-- START OF Data entries --

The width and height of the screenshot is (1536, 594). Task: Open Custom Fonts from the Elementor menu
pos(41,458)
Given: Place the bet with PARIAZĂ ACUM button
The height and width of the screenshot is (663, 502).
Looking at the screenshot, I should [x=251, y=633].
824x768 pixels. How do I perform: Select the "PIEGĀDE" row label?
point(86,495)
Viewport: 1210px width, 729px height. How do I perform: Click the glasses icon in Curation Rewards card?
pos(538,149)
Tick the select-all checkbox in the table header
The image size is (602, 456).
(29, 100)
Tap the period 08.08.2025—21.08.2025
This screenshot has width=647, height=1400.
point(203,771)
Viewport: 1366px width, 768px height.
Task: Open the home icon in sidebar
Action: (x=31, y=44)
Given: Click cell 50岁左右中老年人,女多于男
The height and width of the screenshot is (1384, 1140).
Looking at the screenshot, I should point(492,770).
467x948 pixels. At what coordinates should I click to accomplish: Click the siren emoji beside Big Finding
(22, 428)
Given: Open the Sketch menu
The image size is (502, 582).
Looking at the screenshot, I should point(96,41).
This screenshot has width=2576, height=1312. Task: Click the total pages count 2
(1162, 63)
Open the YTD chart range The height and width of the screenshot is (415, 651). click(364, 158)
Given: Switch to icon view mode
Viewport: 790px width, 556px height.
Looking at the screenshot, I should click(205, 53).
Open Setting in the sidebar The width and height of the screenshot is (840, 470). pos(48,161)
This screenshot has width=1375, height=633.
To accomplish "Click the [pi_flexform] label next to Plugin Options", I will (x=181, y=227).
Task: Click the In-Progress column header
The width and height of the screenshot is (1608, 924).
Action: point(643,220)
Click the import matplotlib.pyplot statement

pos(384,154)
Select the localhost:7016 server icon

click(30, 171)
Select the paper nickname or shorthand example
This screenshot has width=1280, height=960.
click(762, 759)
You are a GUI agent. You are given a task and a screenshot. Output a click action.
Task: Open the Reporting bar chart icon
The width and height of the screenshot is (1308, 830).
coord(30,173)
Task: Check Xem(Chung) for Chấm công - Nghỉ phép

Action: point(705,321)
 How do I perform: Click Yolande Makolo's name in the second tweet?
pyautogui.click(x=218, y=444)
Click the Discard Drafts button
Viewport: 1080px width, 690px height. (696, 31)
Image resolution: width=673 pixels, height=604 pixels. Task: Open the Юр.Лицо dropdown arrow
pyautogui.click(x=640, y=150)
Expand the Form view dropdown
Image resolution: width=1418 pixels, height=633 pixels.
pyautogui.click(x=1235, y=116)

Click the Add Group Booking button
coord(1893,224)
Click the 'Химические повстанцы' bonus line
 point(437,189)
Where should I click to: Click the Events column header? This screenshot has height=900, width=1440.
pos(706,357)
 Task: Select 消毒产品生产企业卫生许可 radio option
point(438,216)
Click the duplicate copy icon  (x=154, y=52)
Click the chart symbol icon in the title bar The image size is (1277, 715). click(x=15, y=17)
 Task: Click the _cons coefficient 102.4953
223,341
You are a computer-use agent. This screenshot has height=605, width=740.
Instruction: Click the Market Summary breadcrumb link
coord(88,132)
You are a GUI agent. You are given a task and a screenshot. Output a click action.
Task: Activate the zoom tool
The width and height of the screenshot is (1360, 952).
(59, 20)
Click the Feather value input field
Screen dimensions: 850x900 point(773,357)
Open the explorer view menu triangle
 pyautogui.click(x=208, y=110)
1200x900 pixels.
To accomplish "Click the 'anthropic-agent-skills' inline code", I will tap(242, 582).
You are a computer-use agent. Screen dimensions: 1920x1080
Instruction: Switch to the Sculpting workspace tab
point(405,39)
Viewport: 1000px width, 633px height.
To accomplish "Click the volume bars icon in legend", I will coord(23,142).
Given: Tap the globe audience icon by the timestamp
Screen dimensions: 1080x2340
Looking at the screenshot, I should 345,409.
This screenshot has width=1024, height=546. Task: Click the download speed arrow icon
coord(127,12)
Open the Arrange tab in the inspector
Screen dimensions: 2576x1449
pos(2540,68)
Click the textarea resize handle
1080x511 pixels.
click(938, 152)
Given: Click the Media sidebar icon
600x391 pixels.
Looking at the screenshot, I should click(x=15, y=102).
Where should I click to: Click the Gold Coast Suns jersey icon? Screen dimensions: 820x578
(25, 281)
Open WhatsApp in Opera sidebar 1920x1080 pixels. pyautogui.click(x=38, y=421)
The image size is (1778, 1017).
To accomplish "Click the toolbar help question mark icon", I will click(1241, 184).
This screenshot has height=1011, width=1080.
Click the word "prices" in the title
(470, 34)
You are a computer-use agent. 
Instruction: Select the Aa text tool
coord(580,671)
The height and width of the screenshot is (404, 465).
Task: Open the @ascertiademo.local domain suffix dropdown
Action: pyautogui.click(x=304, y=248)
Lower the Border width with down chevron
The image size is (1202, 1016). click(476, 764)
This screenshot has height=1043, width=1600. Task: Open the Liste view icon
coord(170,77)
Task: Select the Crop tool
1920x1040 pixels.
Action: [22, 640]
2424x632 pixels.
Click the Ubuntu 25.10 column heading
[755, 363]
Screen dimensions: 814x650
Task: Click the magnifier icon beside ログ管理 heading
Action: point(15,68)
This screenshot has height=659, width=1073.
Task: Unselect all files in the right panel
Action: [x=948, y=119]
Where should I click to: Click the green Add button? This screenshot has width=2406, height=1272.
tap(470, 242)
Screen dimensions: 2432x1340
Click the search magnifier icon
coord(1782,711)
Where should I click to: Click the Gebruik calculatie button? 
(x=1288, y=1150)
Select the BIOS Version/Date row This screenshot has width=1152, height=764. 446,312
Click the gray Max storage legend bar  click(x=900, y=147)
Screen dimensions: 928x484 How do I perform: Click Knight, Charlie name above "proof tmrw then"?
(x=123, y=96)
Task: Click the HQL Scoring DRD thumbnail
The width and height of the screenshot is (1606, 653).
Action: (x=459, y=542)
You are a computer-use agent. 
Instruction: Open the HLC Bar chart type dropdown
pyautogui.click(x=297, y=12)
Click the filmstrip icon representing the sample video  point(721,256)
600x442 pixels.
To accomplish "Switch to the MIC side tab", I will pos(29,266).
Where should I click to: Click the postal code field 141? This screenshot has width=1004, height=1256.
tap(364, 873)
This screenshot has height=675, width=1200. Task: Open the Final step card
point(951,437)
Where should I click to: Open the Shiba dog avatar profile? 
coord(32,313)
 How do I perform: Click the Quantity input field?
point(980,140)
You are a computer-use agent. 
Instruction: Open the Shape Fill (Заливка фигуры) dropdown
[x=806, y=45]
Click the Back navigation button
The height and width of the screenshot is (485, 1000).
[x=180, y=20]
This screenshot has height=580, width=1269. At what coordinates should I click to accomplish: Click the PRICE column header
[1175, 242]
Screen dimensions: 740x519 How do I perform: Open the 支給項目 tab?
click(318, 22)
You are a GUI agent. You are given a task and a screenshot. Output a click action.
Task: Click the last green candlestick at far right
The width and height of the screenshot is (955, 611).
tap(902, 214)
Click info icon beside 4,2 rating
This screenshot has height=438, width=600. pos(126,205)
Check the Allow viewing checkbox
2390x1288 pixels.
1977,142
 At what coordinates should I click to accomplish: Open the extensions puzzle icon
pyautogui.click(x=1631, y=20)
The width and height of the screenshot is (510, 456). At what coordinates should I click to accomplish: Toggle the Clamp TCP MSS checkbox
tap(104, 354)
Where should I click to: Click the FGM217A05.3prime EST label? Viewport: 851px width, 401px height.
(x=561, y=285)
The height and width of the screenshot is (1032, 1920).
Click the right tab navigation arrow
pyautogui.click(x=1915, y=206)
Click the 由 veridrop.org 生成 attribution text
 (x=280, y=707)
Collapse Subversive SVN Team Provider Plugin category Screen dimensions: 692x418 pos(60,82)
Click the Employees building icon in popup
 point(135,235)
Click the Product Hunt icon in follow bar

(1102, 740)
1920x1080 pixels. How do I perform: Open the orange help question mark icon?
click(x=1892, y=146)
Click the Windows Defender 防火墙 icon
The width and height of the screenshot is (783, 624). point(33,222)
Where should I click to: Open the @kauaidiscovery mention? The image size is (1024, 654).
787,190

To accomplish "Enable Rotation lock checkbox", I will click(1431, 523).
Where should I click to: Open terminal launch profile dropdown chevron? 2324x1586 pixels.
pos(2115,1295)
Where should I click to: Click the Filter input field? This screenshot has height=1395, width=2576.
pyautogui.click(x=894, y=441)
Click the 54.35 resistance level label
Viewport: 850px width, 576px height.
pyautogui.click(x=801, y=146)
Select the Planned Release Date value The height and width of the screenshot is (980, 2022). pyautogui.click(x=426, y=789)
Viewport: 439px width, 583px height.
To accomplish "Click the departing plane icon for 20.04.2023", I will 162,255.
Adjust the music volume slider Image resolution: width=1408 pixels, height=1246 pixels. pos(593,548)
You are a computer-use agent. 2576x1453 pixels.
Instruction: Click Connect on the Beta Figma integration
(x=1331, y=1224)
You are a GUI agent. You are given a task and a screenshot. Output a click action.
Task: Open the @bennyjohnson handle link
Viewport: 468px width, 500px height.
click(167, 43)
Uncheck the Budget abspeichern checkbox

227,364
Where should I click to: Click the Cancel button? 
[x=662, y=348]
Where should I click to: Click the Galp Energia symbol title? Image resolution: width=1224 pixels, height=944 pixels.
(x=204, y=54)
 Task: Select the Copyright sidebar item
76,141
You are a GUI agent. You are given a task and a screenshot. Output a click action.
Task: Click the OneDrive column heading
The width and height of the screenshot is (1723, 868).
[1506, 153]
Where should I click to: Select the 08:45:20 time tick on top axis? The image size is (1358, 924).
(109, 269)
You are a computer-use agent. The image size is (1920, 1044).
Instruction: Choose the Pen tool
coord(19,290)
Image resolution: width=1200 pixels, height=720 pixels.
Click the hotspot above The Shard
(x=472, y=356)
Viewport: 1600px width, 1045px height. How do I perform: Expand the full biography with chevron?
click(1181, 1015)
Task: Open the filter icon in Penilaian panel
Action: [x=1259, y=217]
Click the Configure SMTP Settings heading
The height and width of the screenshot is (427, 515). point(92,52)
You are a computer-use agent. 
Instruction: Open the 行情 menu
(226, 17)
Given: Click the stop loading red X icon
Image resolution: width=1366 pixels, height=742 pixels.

-- END OF Data entries --

Can you convert the data, from its first line through the line containing "pos(538,149)", into a JSON list of strings with one string per line and no blank lines?

[
  "The width and height of the screenshot is (1536, 594). Task: Open Custom Fonts from the Elementor menu",
  "pos(41,458)",
  "Given: Place the bet with PARIAZĂ ACUM button",
  "The height and width of the screenshot is (663, 502).",
  "Looking at the screenshot, I should [x=251, y=633].",
  "824x768 pixels. How do I perform: Select the \"PIEGĀDE\" row label?",
  "point(86,495)",
  "Viewport: 1210px width, 729px height. How do I perform: Click the glasses icon in Curation Rewards card?",
  "pos(538,149)"
]